THE TASK
Below are some records. Write out the lines from the one containing "Task: Switch to the Actuator tab" to the last line, word for word, leaving out pictures.

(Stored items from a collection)
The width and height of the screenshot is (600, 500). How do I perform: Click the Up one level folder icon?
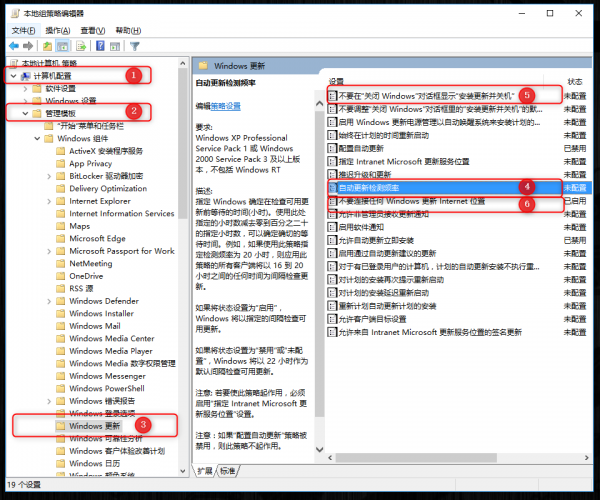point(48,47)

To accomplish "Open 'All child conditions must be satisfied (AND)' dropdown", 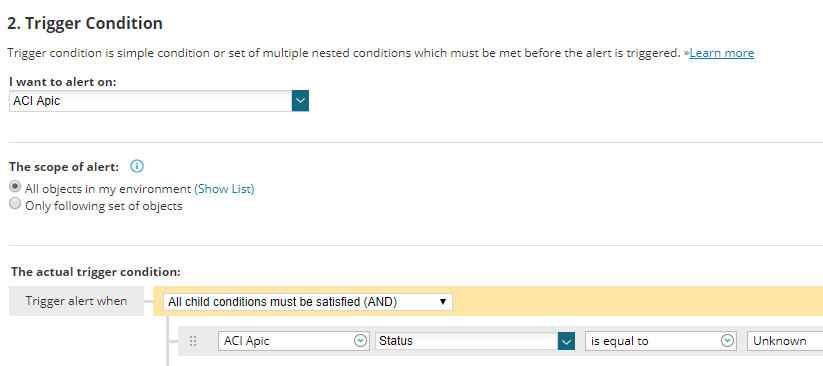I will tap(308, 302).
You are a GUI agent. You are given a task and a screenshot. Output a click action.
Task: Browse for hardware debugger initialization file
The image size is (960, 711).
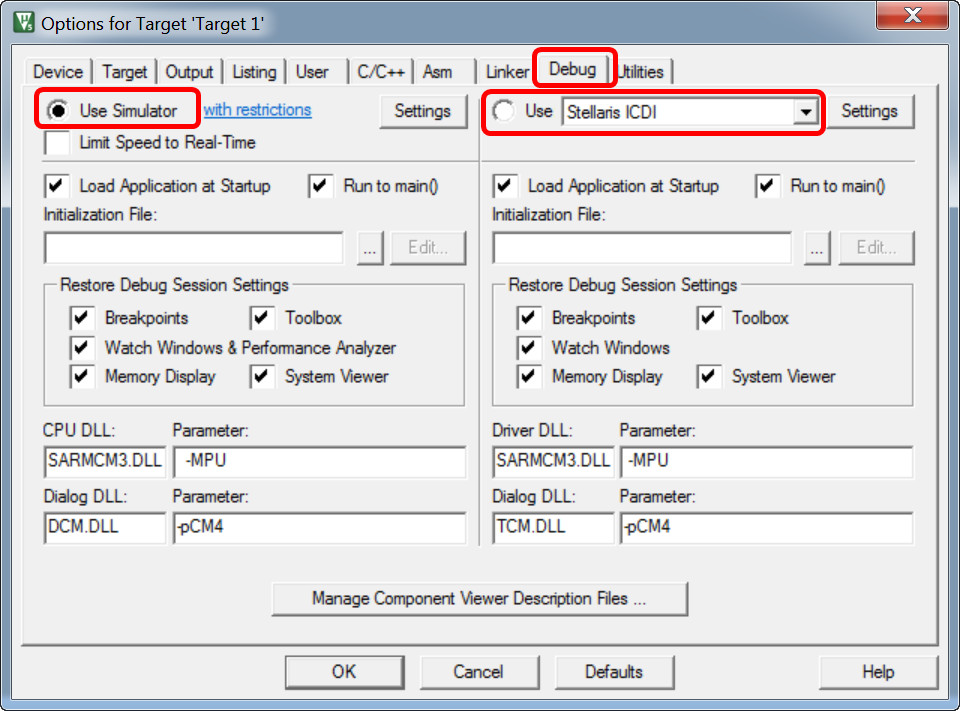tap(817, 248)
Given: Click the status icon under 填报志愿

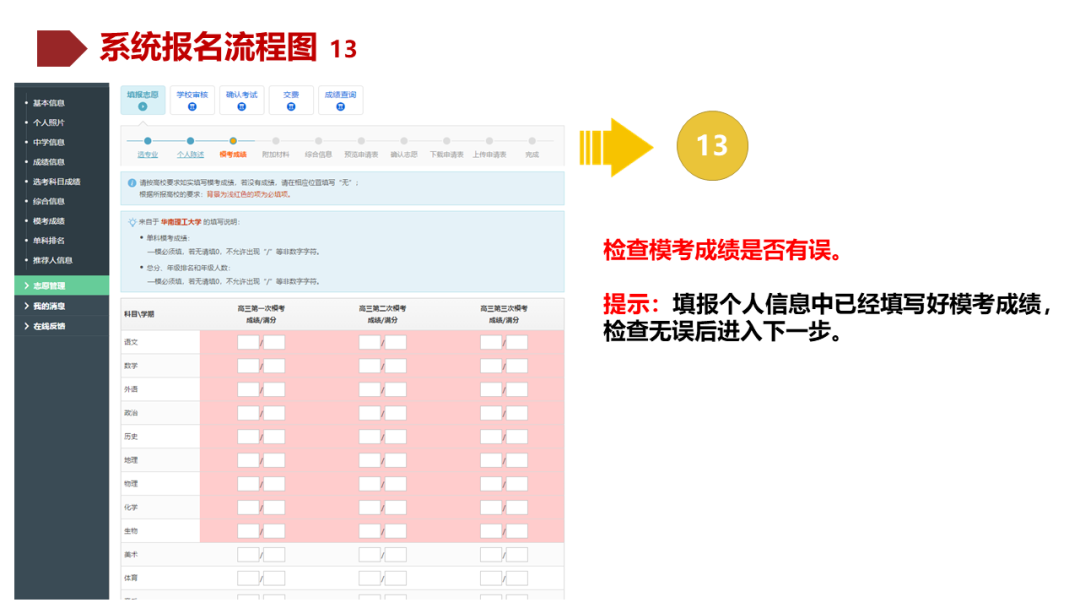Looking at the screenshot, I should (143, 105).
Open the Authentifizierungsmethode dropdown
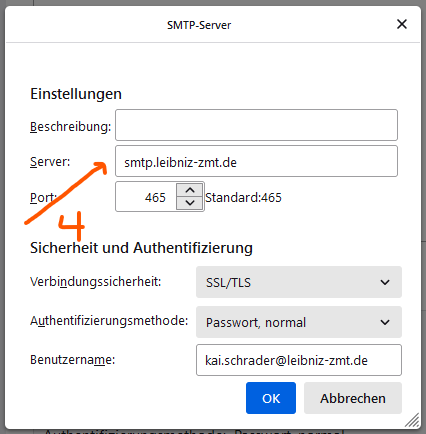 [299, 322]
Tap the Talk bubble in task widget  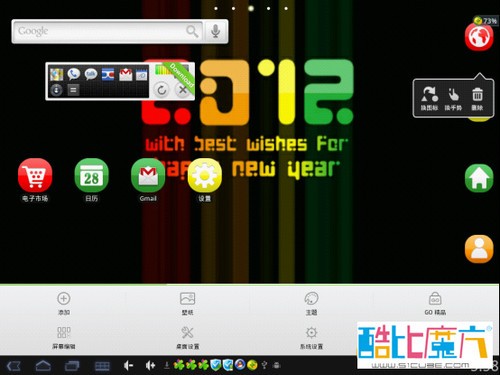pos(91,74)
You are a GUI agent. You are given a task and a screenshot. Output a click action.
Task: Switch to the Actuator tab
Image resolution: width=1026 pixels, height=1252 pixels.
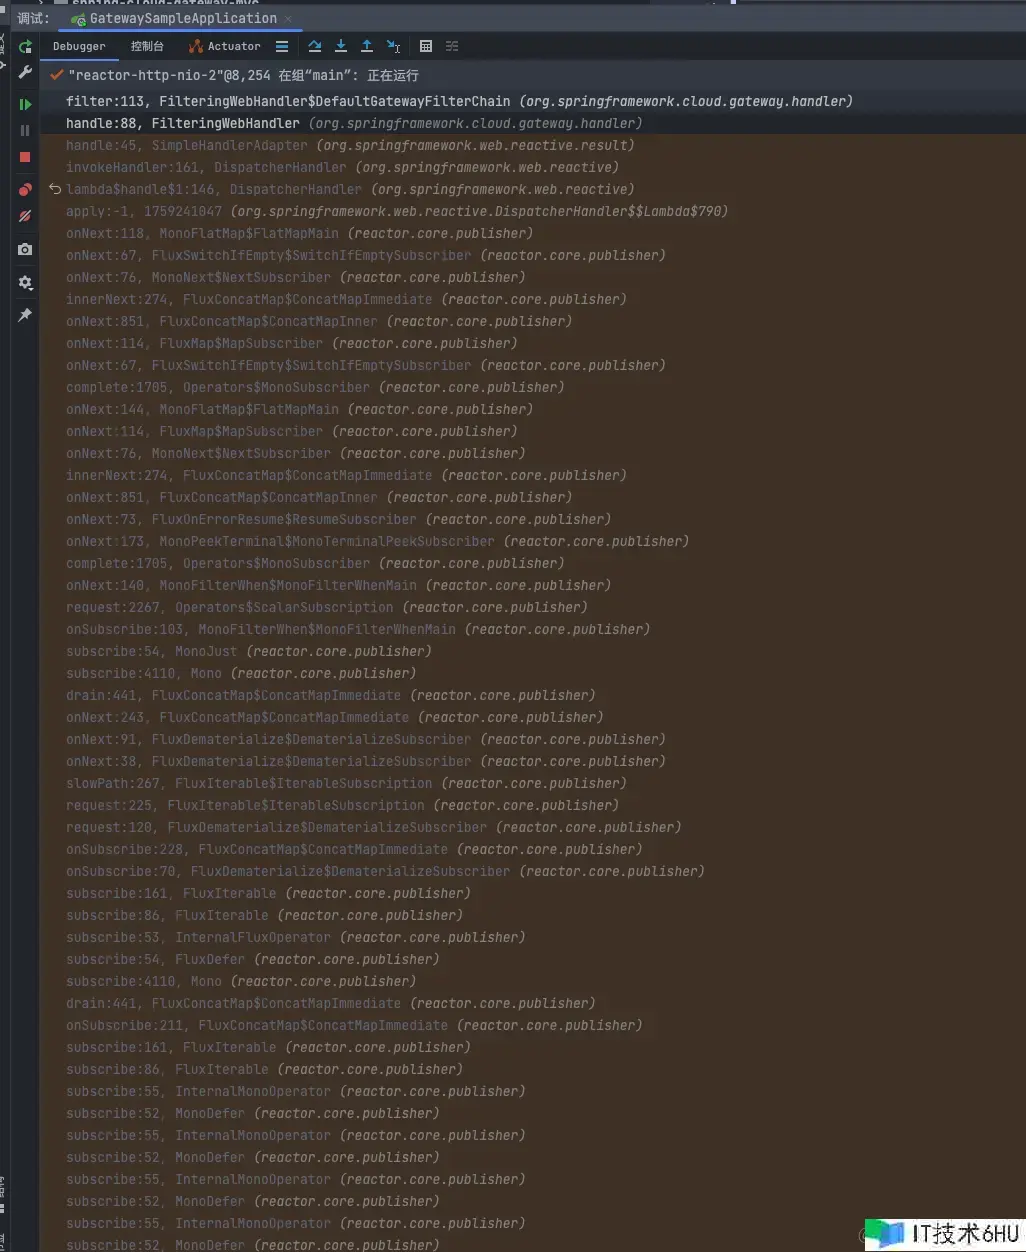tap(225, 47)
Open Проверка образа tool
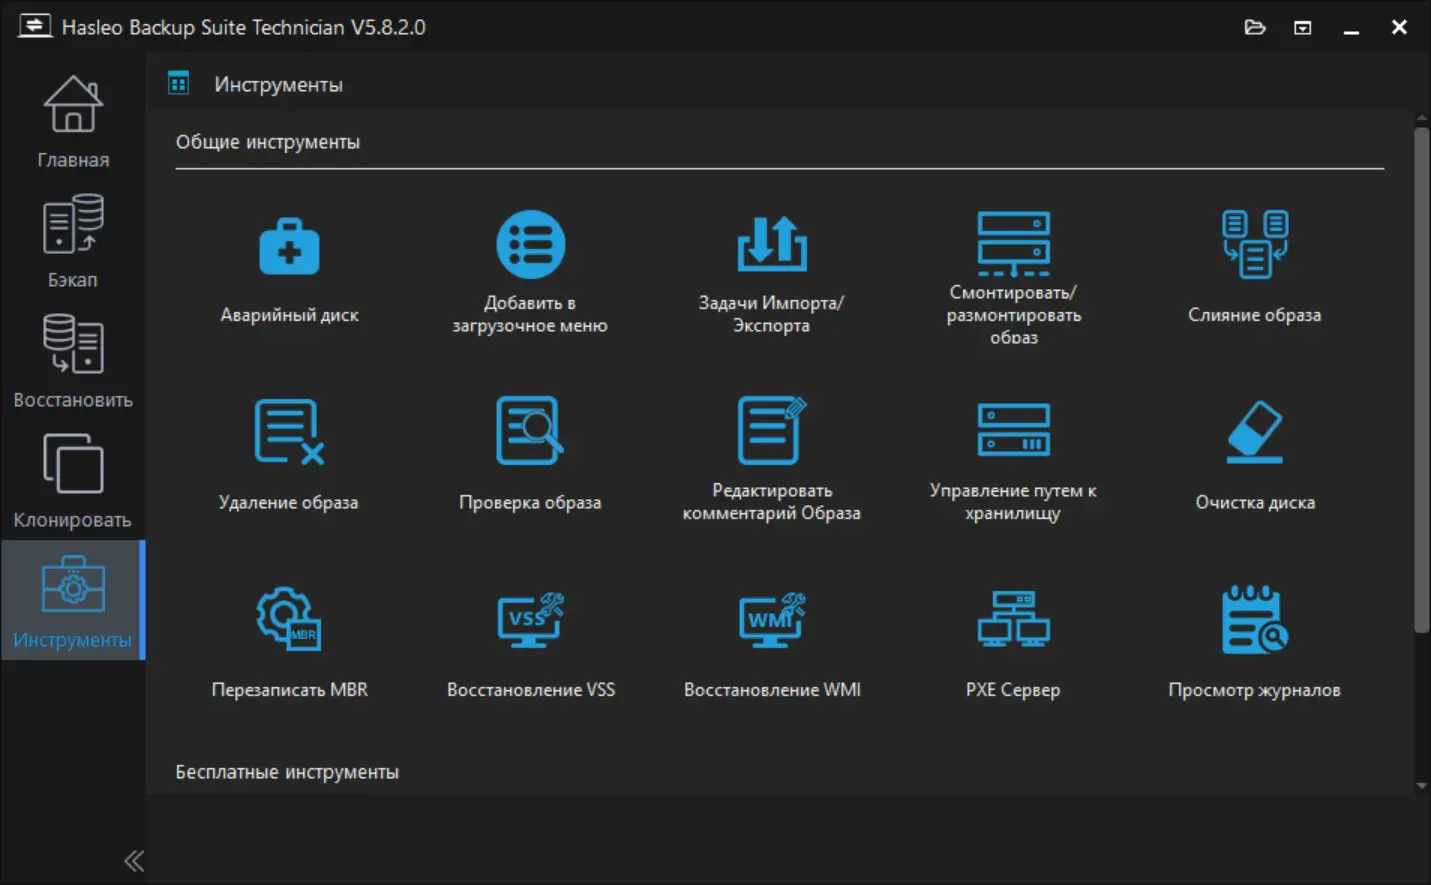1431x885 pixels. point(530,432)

SOLUTION TO THIS EXERCISE
Task: Switch to the Actuator tab
Image resolution: width=1026 pixels, height=1252 pixels.
tap(225, 47)
Open Проверка образа tool
1431x885 pixels. point(530,432)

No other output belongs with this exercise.